#### [PASSAGE]
══════

In [3]:
import pandas as pd
import plotly.express as px
import numpy as np
import re # Import Regular Expression library for advanced cleaning

# ====================================================================
# 1. DATA INGRESS AND CLEANSING (START OF NOTEBOOK)
# ====================================================================

# Function to clean and convert complex monetary strings (e.g., '10B', '$50M') to numbers
def clean_monetary_value(value):
    if pd.isna(value):
        return np.nan

    # Ensure value is a string for cleaning operations
    if not isinstance(value, str):
        return pd.to_numeric(value, errors='coerce')

    # Remove commas, dollar signs, and convert to lowercase
    value = value.replace(',', '').replace('$', '').lower()

    scale_factor = 1.0
    if 'b' in value:
        scale_factor = 1_000_000_000
        value = value.replace('b', '')
    elif 'm' in value:
        scale_factor = 1_000_000
        value = value.replace('m', '')

    try:
        return float(value) * scale_factor
    except ValueError:
        return np.nan

try:
    # Use the file name visible in your screenshot as the primary loading path
    df_financial = pd.read_csv('Largest companies in world.csv')
except FileNotFoundError:
    print("Error: 'Largest companies in world.csv' not found. Please verify the file name and path.")

══════

#### [WHAT TO WORK ON]
a - Name every library that the code imports.
b - For each statement, say whether it agrees with the code, and quote the words that decide it.
(i) The cleaning function strips commas and dollar signs from a value.
(ii) A value containing "m" is scaled by one billion.
(iii) If the CSV file cannot be found, the code prints no message.
c - In the code, reproduce the stretch from "# Function to" through "return pd.to_numeric(value, errors='coerce')", replacing "cleaning operations" with "cleanup steps".
The lines from here on have no connection to the code.

══════

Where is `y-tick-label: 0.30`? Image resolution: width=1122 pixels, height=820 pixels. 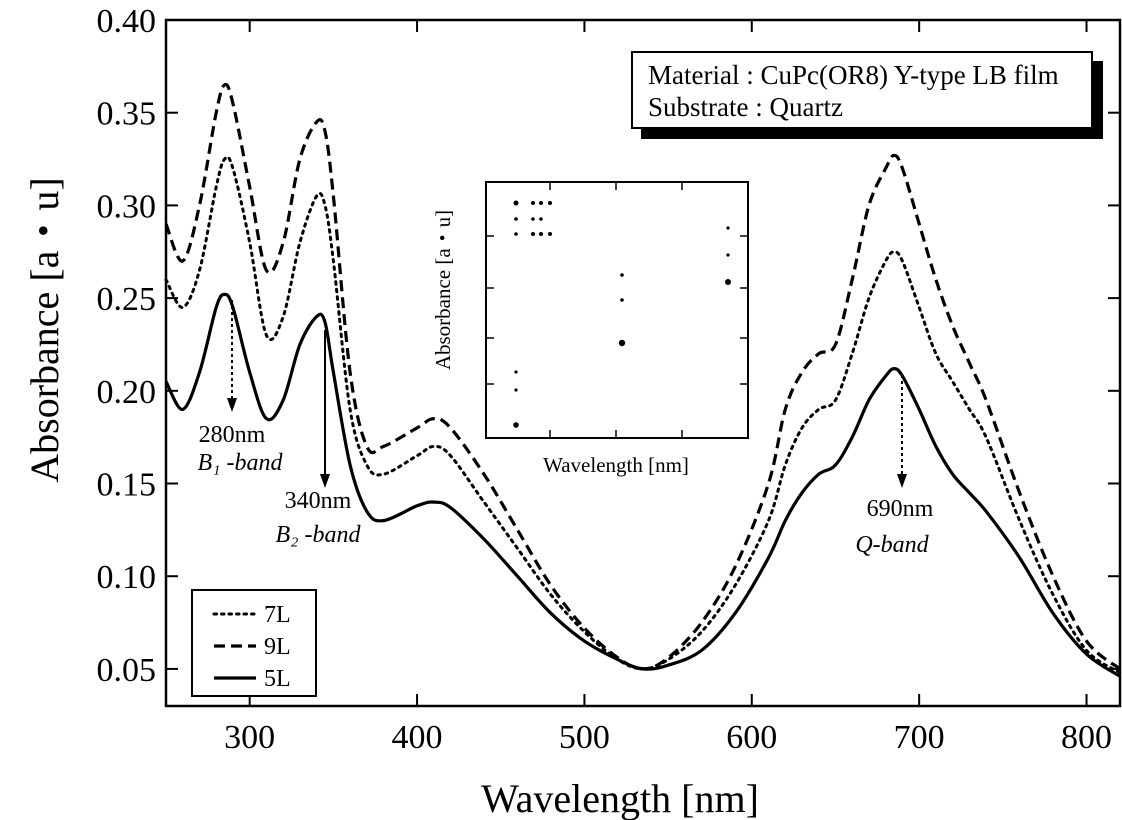
y-tick-label: 0.30 is located at coordinates (127, 206).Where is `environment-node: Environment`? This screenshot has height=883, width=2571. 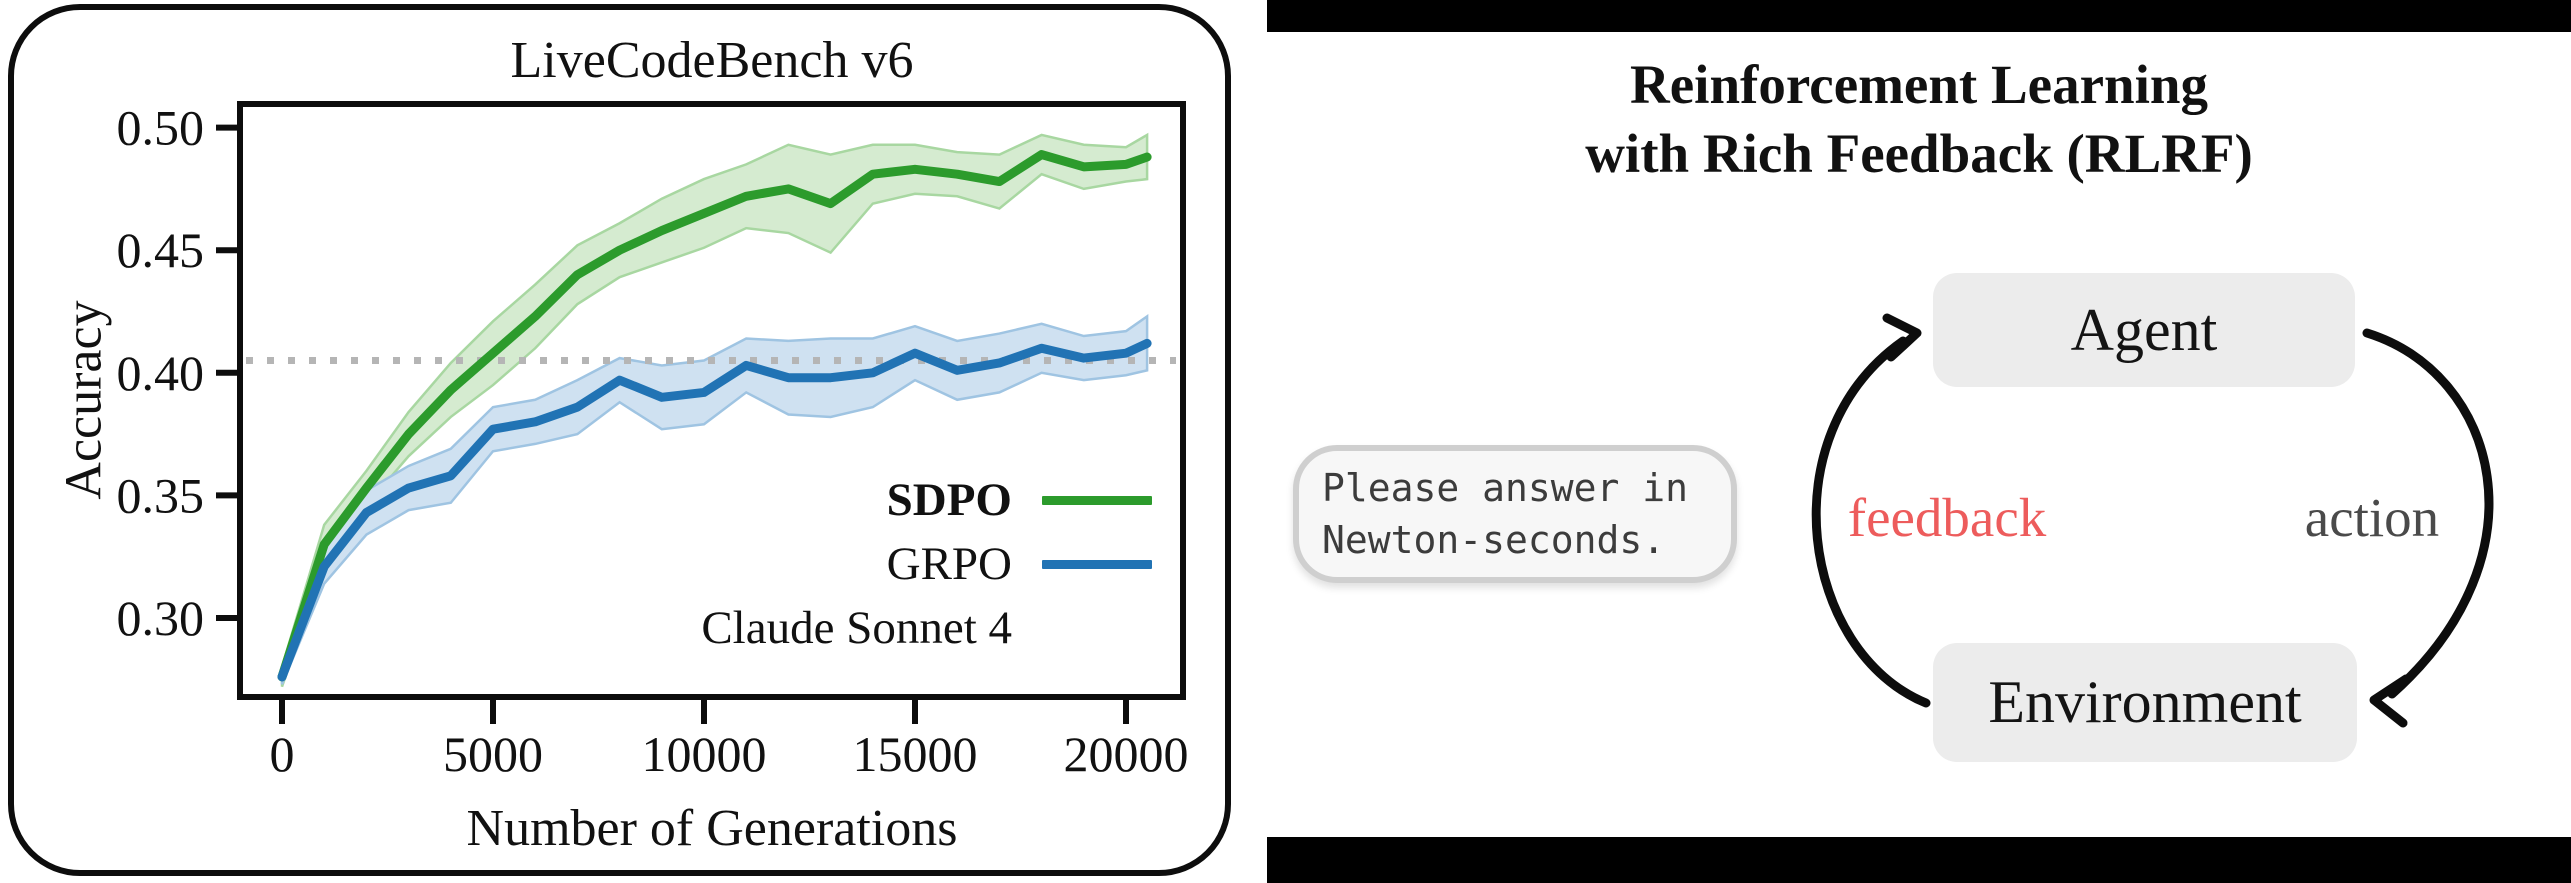 environment-node: Environment is located at coordinates (2145, 702).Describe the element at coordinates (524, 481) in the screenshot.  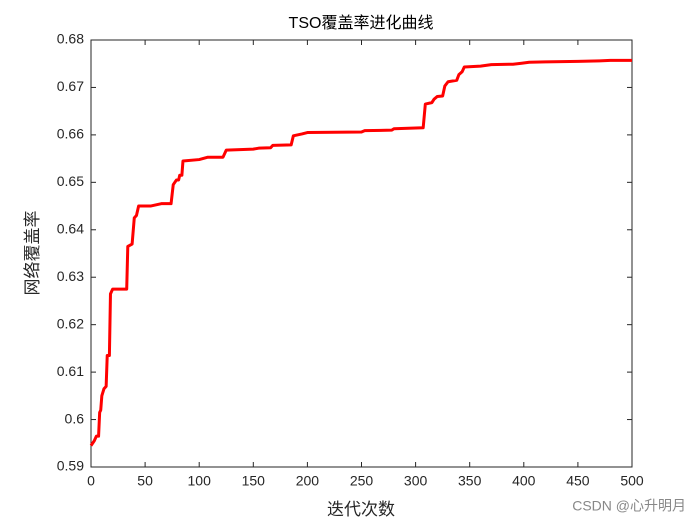
I see `x-tick-label: 400` at that location. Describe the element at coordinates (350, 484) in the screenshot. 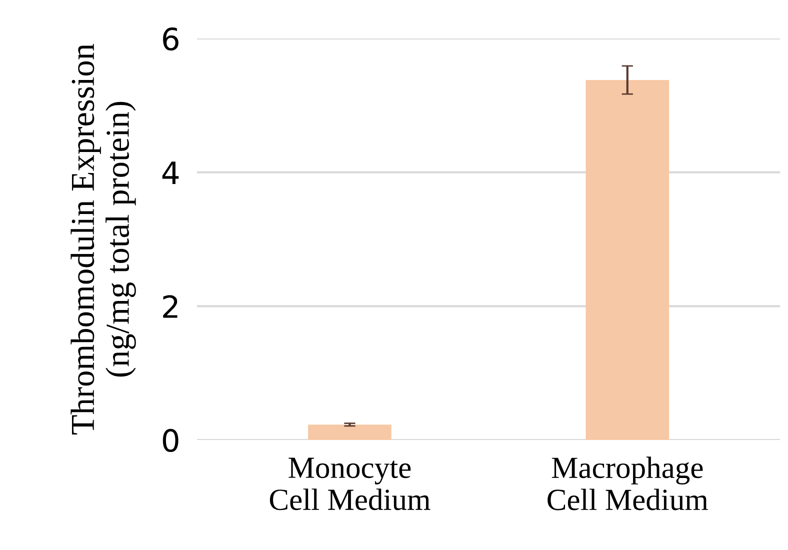

I see `x-tick-label: Monocyte Cell Medium` at that location.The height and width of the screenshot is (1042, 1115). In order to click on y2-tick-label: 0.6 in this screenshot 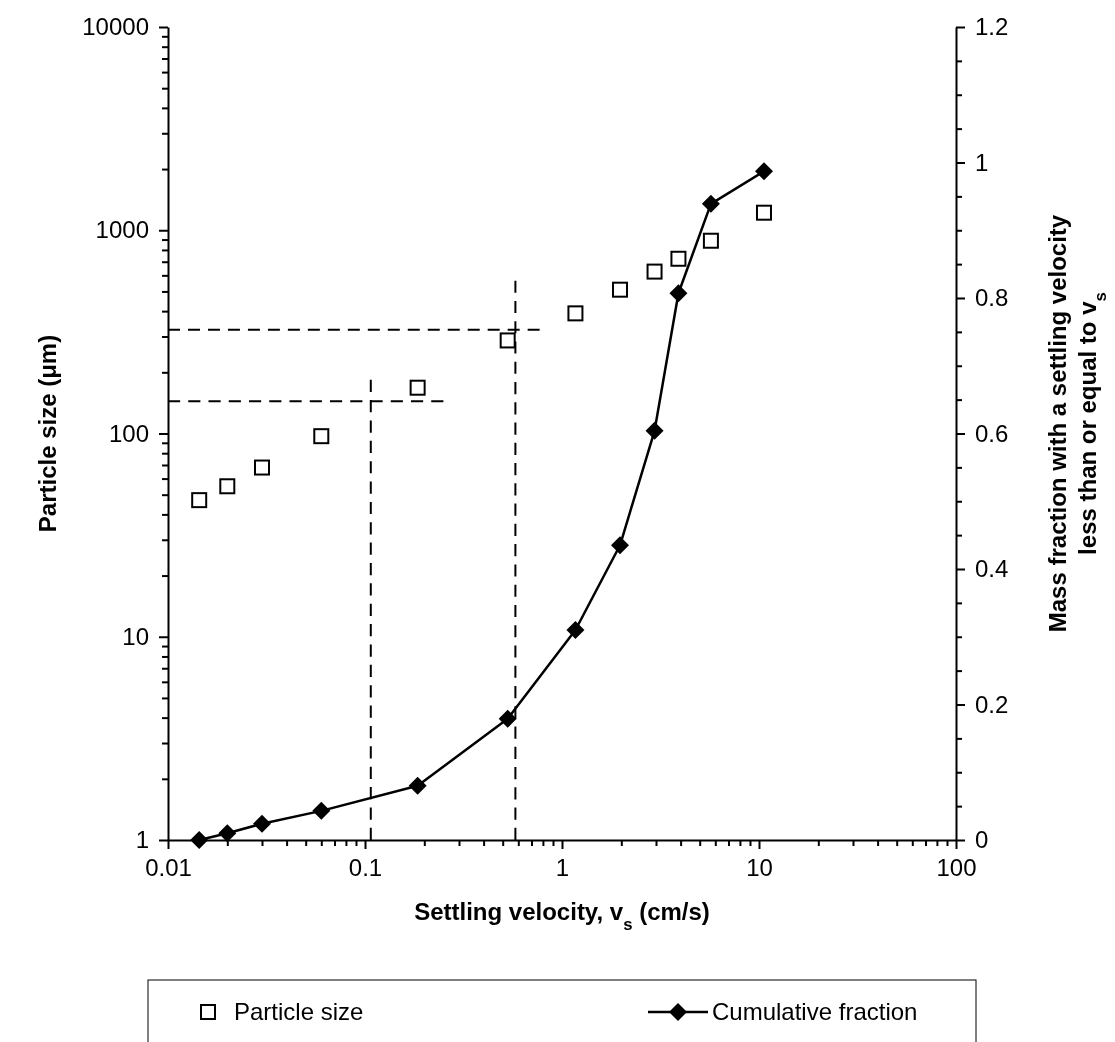, I will do `click(992, 433)`.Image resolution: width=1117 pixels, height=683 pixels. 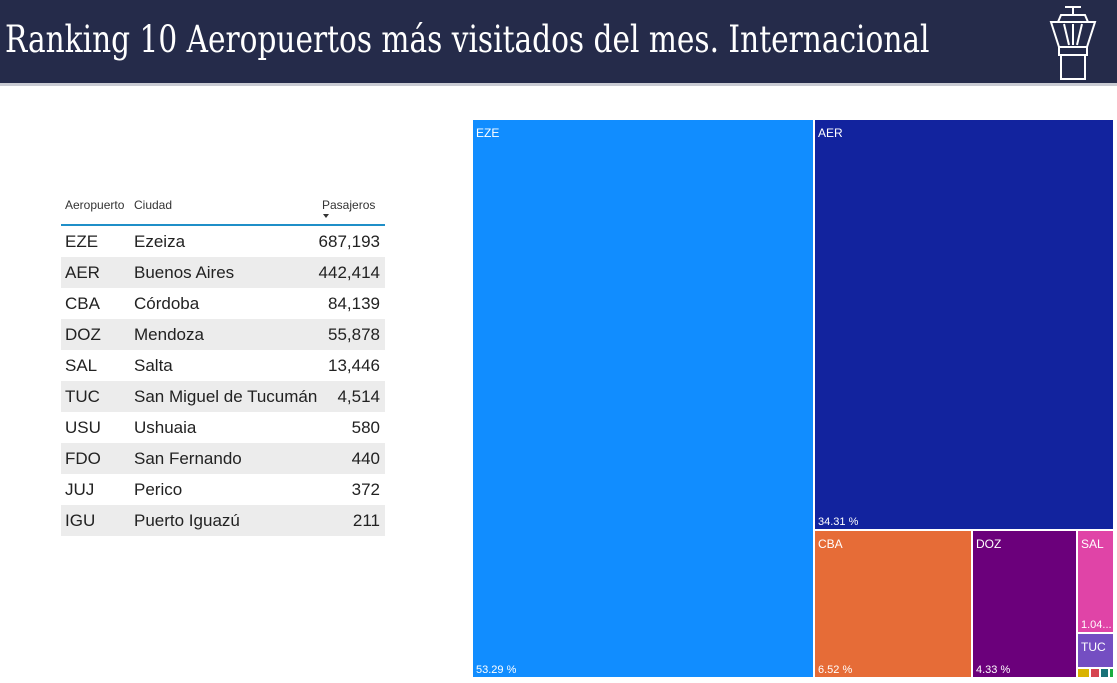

══════

#### [RESPONSES]
a - pandas (as pd), plotly.express (as px), numpy (as np), re

b -
(i) Yes: "Remove commas, dollar signs, and convert to lowercase"
(ii) No: "elif 'm' in value:" followed by "scale_factor = 1_000_000"
(iii) No: "print("Error: 'Largest companies in world.csv' not found. Please verify the file name and path.")"

c -
# Function to clean and convert complex monetary strings (e.g., '10B', '$50M') to numbers
def clean_monetary_value(value):
    if pd.isna(value):
        return np.nan

    # Ensure value is a string for cleanup steps
    if not isinstance(value, str):
        return pd.to_numeric(value, errors='coerce')